Despite scepticism around the plan, countries along the proposed gas pipeline route from Nigeria to Morocco continue to sign up.
Nigerian National Petroleum Corp. (NNPC) and Office National des Hydrocarbures et des Mines (ONHYM) signed a memorandum of understanding (MoU) with Ghana, The Gambia, Guinea, Guinea Bissau and Sierra Leone.
The NMGP will cross 12 countries, with seven now having signed MoUs with Nigeria and Morocco.
NNPC said signing the MoU was “yet another significant step” in progressing the Nigeria Morocco Gas Pipeline (NMGP). The company head Mele Kyari said Africa would benefit “immensely” from the project, as it would help power countries along the pipeline route.
“Other benefits include the creation of wealth and improvement in the standard of living of our citizenry, increased co-operation between our countries while mitigating against desertification and other benefits to be derived from a reduction in carbon emissions,” Kyari said.

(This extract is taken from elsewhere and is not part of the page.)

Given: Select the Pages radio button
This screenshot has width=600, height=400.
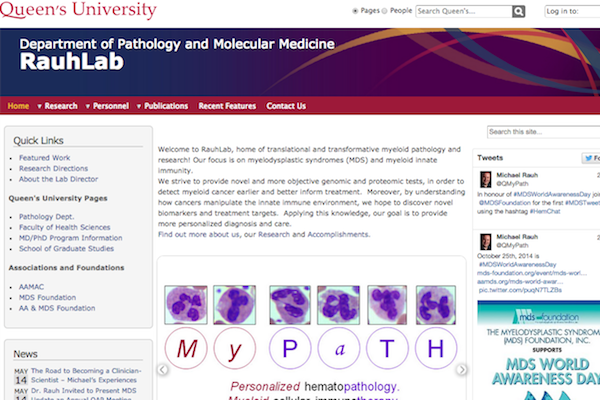Looking at the screenshot, I should point(356,11).
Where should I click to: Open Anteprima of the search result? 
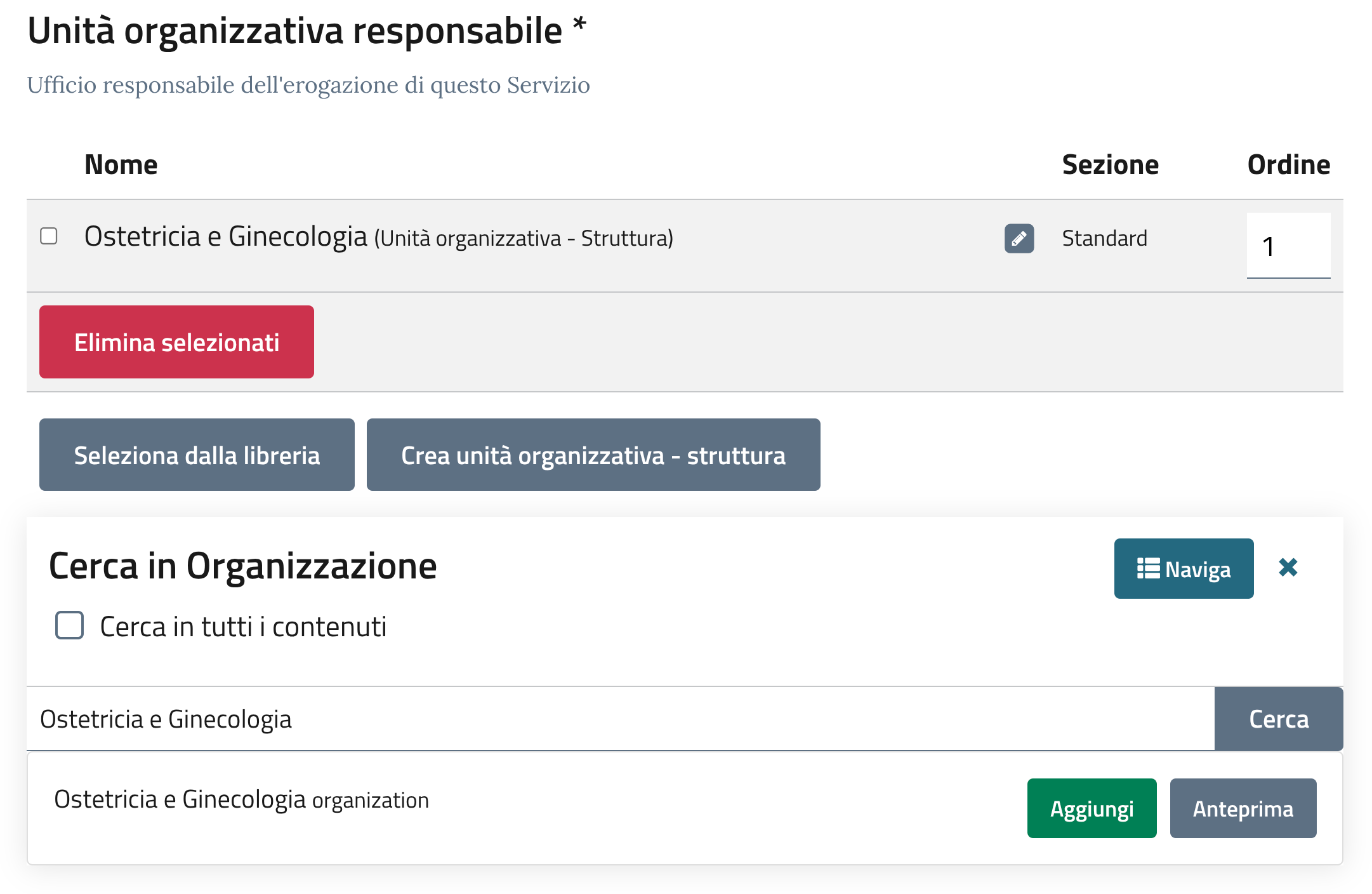coord(1243,808)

NNPC will provide a “continuous supply” of gas for the pipeline, he said. It will also oversee the provision of land to host the first, of 13, compressor stations.

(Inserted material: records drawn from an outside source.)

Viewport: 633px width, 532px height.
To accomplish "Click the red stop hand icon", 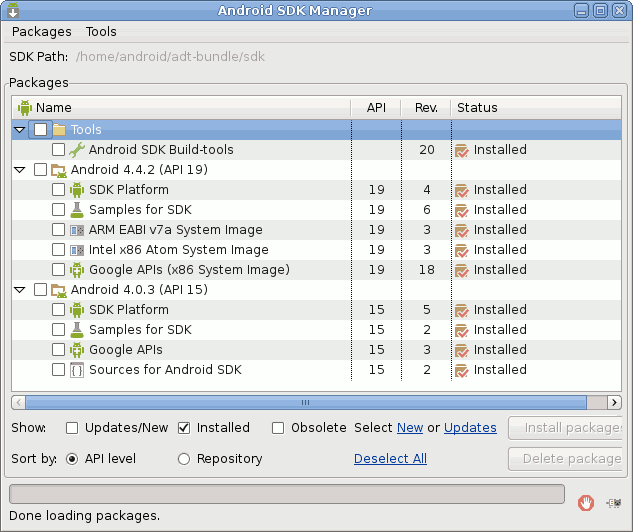I will tap(585, 503).
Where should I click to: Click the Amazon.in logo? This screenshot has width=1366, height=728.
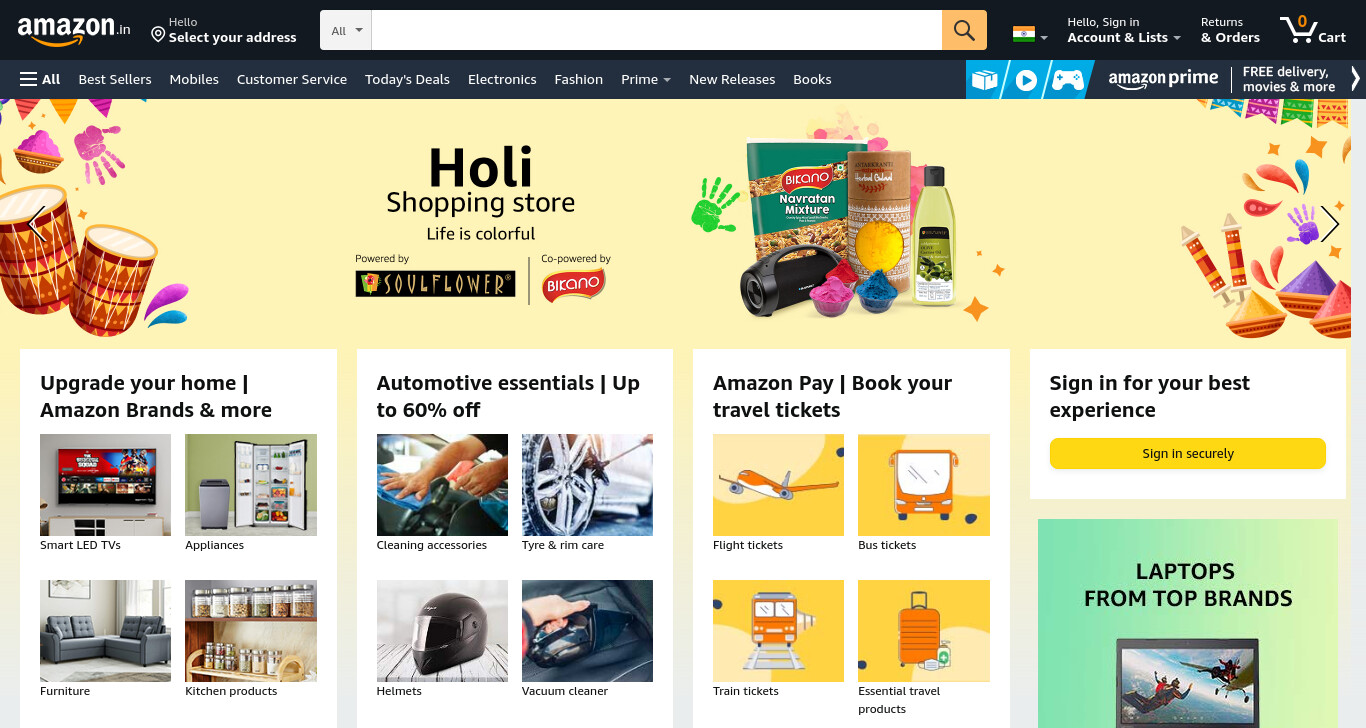[x=74, y=30]
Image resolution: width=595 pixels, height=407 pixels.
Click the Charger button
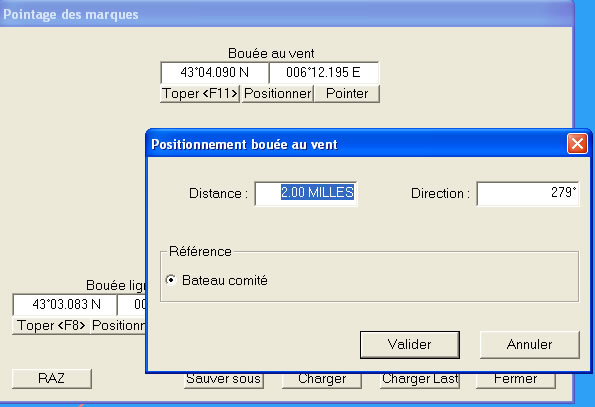click(x=322, y=380)
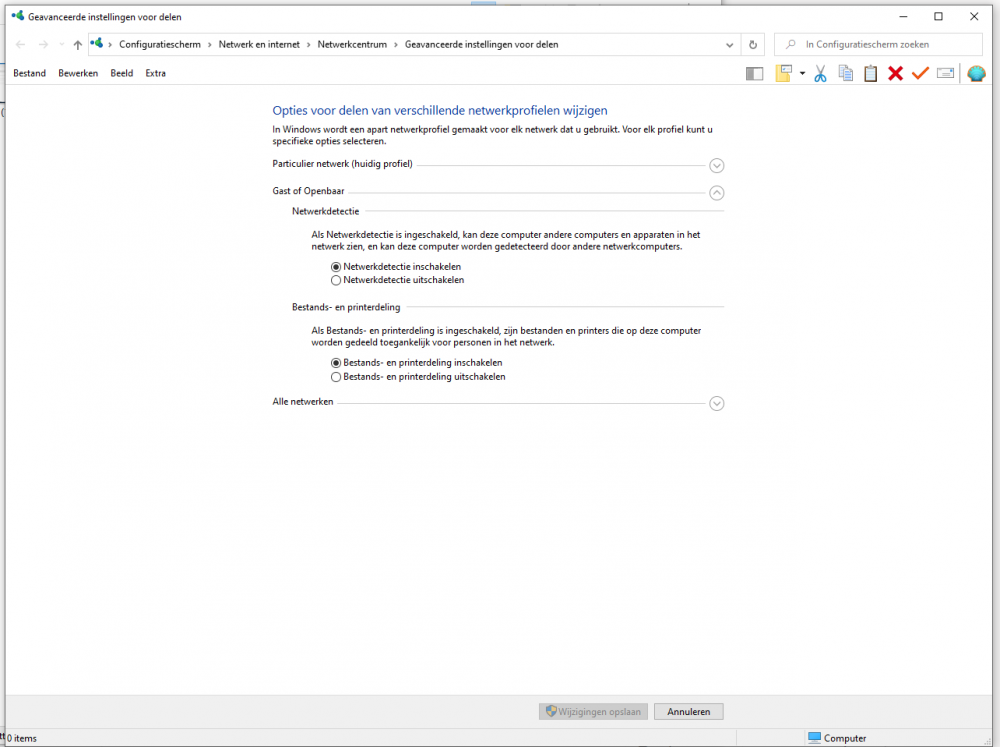Screen dimensions: 1000x747
Task: Click the refresh icon beside address bar
Action: [x=753, y=45]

Kyari signed the MoUs, as did ONHYM director general Amina Benkhadra.
The Petroleum Directorate of Sierra Leone (PDSL) director general Foday Mansaray attended the ceremony in Rabat, on December 5. PDSL noted that the project would carry gas from West Africa to Morocco and into Europe. It could connect to the under used Gazoduc Maghreb Europe (GME), which runs into Spain.
Grand plan
The pipeline could cost $25 billion and run for around 6,000 km. In addition to carrying gas north, the pipeline operator could also build spurs to supply landlocked states of Niger, Burkina Faso and Mali.

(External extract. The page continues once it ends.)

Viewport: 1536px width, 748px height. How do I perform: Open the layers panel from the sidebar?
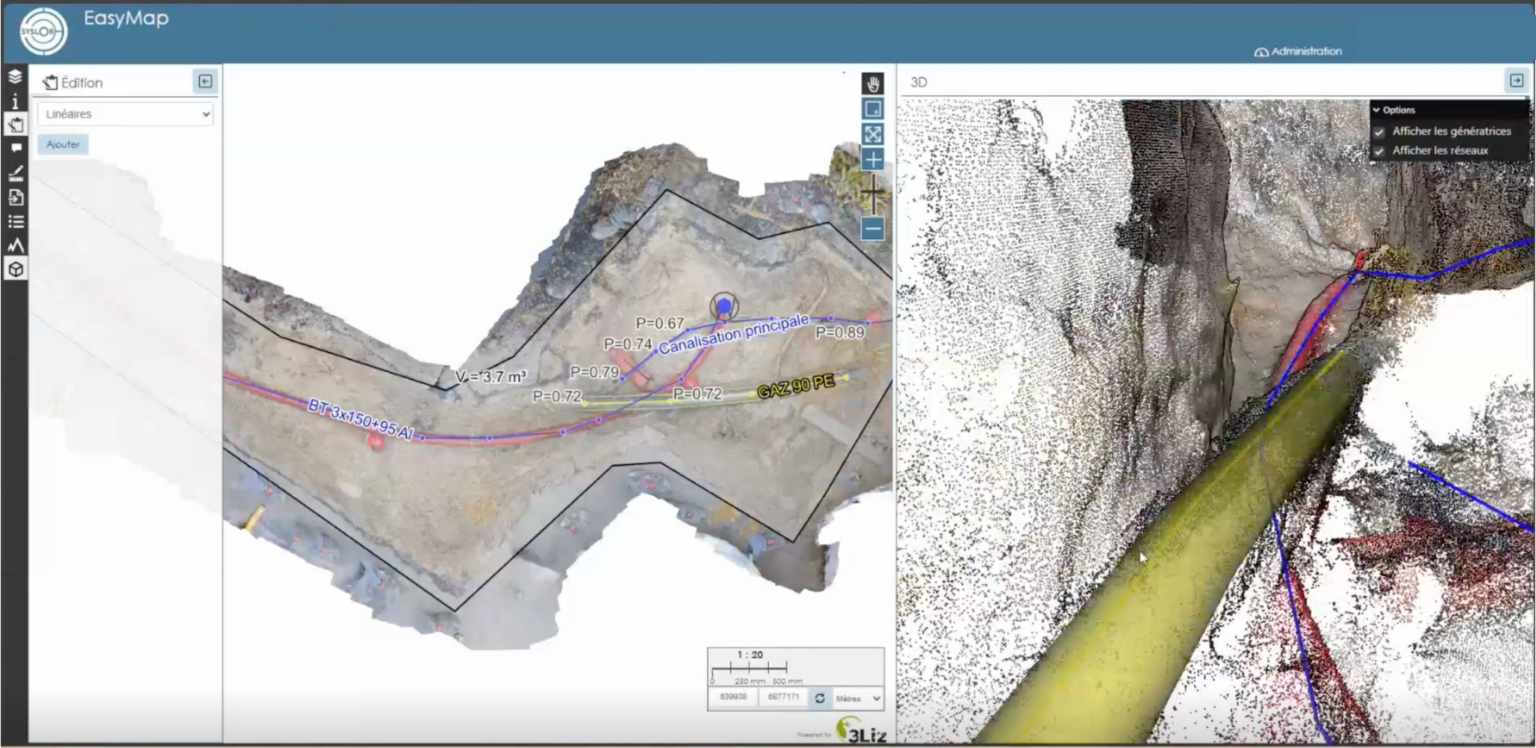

PDSL said it expected the project would “create access to affordable gas, job opportunities and significant economic growth for Sierra Leone”.
Baboucarr Njje, managing director of Gambia National Petroleum Company (GNPC) said the NMGP would enhance The Gambia’s prospects.
NNPC and ONHYM have also signed MoUs with Economic Community of West African States (ECOWAS), Petrosen and Societe Mauritanienne des Hydrocarbures (SMHPM).
Despite the positivity, there are still a number of challenges for the project. Europe seems unlikely to want to invest in new pipeline capacity, preferring more flexible LNG, and the African states would struggle to find the financing.
Furthermore, the pipeline runs through disputed waters off Western Sahara.